Extracted records =
= = = =

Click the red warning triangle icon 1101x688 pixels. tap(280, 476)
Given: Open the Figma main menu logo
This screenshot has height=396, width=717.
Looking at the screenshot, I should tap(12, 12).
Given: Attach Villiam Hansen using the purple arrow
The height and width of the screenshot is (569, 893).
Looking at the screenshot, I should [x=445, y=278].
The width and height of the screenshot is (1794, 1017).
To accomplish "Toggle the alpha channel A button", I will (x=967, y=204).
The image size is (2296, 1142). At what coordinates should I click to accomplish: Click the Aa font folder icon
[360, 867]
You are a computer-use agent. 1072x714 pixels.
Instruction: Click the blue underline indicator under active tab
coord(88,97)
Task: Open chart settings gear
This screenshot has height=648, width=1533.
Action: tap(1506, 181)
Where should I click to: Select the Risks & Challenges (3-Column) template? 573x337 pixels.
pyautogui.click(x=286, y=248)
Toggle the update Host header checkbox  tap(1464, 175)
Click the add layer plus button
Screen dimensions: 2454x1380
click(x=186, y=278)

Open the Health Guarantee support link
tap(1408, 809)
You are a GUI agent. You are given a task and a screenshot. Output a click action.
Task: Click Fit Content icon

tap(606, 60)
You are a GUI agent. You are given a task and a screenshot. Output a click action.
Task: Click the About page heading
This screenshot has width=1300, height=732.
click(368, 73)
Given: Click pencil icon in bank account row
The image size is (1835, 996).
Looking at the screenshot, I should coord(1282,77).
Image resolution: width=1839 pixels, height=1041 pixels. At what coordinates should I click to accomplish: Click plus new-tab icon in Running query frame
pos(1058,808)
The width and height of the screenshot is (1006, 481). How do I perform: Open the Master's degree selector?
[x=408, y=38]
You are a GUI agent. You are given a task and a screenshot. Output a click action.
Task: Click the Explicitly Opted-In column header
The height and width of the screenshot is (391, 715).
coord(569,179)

= = = =

INSTRUCTIONS TO FOLLOW = Copy out the entries. Change nothing.

EXPECTED OUTPUT =
Click the red warning triangle icon 1101x688 pixels. tap(280, 476)
Given: Open the Figma main menu logo
This screenshot has height=396, width=717.
Looking at the screenshot, I should tap(12, 12).
Given: Attach Villiam Hansen using the purple arrow
The height and width of the screenshot is (569, 893).
Looking at the screenshot, I should [x=445, y=278].
The width and height of the screenshot is (1794, 1017).
To accomplish "Toggle the alpha channel A button", I will (x=967, y=204).
The image size is (2296, 1142). At what coordinates should I click to accomplish: Click the Aa font folder icon
[360, 867]
You are a computer-use agent. 1072x714 pixels.
Instruction: Click the blue underline indicator under active tab
coord(88,97)
Task: Open chart settings gear
This screenshot has height=648, width=1533.
Action: tap(1506, 181)
Where should I click to: Select the Risks & Challenges (3-Column) template? 573x337 pixels.
pyautogui.click(x=286, y=248)
Toggle the update Host header checkbox  tap(1464, 175)
Click the add layer plus button
Screen dimensions: 2454x1380
click(x=186, y=278)

Open the Health Guarantee support link
tap(1408, 809)
You are a GUI agent. You are given a task and a screenshot. Output a click action.
Task: Click Fit Content icon

tap(606, 60)
You are a GUI agent. You are given a task and a screenshot. Output a click action.
Task: Click the About page heading
This screenshot has width=1300, height=732.
click(368, 73)
Given: Click pencil icon in bank account row
The image size is (1835, 996).
Looking at the screenshot, I should coord(1282,77).
Image resolution: width=1839 pixels, height=1041 pixels. At what coordinates should I click to accomplish: Click plus new-tab icon in Running query frame
pos(1058,808)
The width and height of the screenshot is (1006, 481). How do I perform: Open the Master's degree selector?
[x=408, y=38]
You are a GUI agent. You are given a task and a screenshot. Output a click action.
Task: Click the Explicitly Opted-In column header
The height and width of the screenshot is (391, 715).
coord(569,179)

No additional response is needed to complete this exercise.